**Aim of the exercise:** Show every line of the records below that contains the word "agent".

**Material supplied:**
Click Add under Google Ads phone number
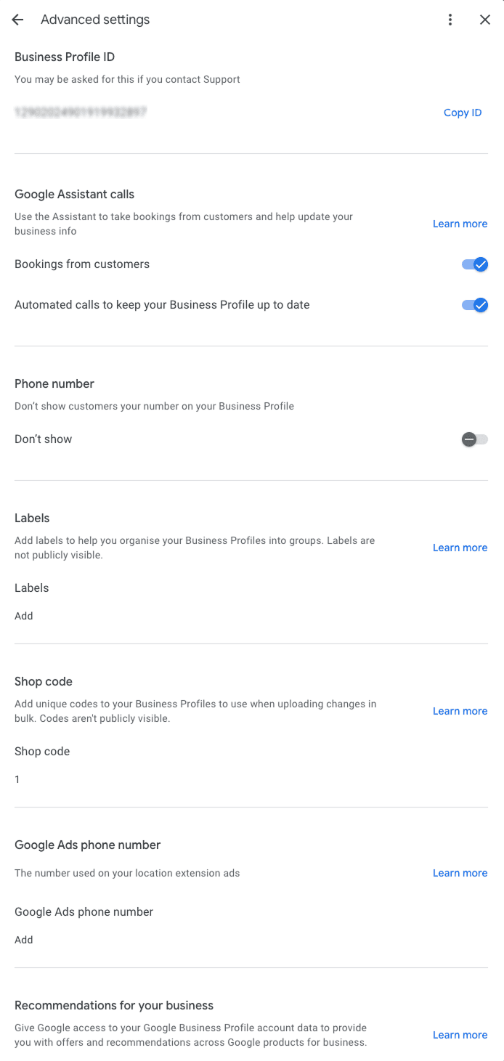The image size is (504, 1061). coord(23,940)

--

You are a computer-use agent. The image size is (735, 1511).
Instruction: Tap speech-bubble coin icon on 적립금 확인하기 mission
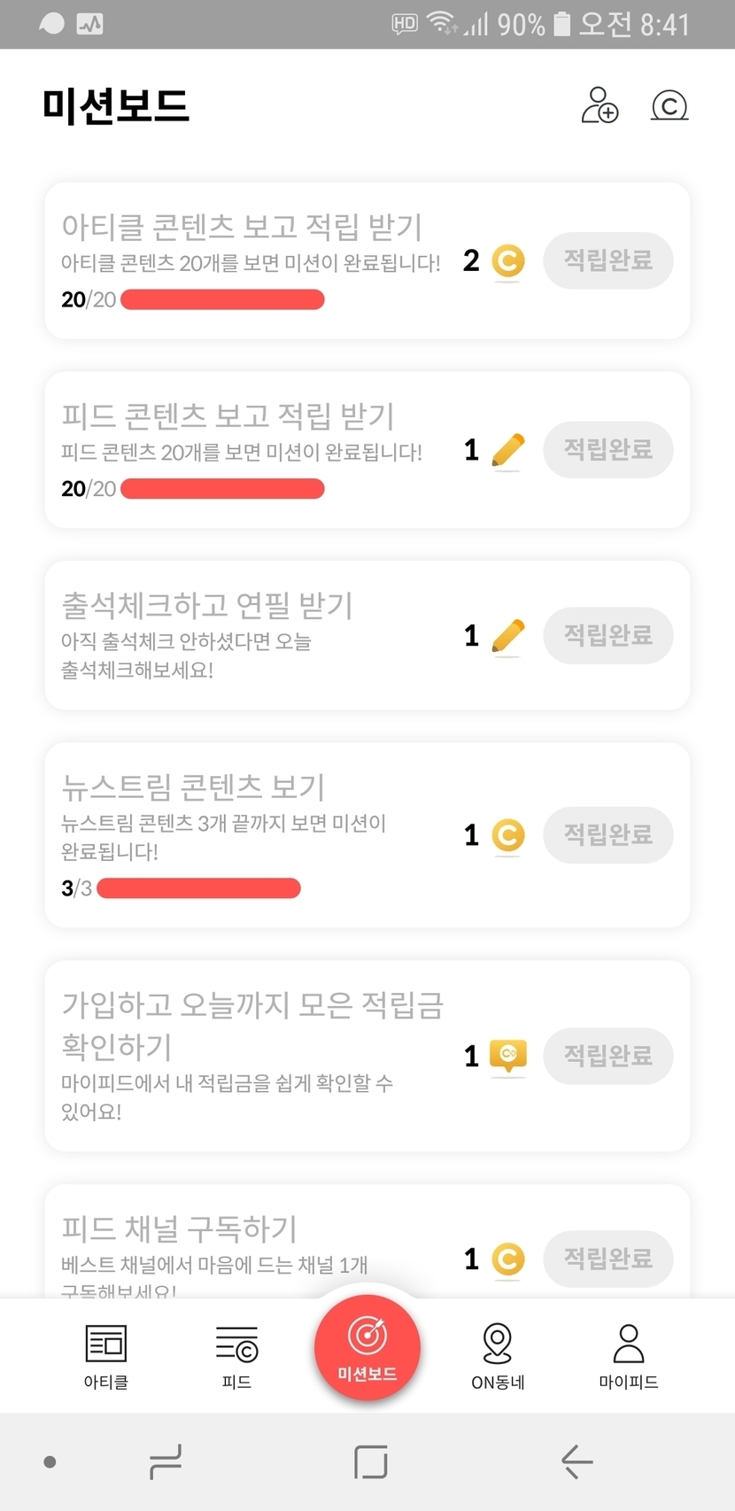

==

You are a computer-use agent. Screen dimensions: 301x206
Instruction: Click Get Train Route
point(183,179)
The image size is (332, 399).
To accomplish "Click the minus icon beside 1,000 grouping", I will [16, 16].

**Solution to this task:**
You are a computer-use agent. The image size is (735, 1511).
You are a computer-use agent. Screen dimensions: 301x206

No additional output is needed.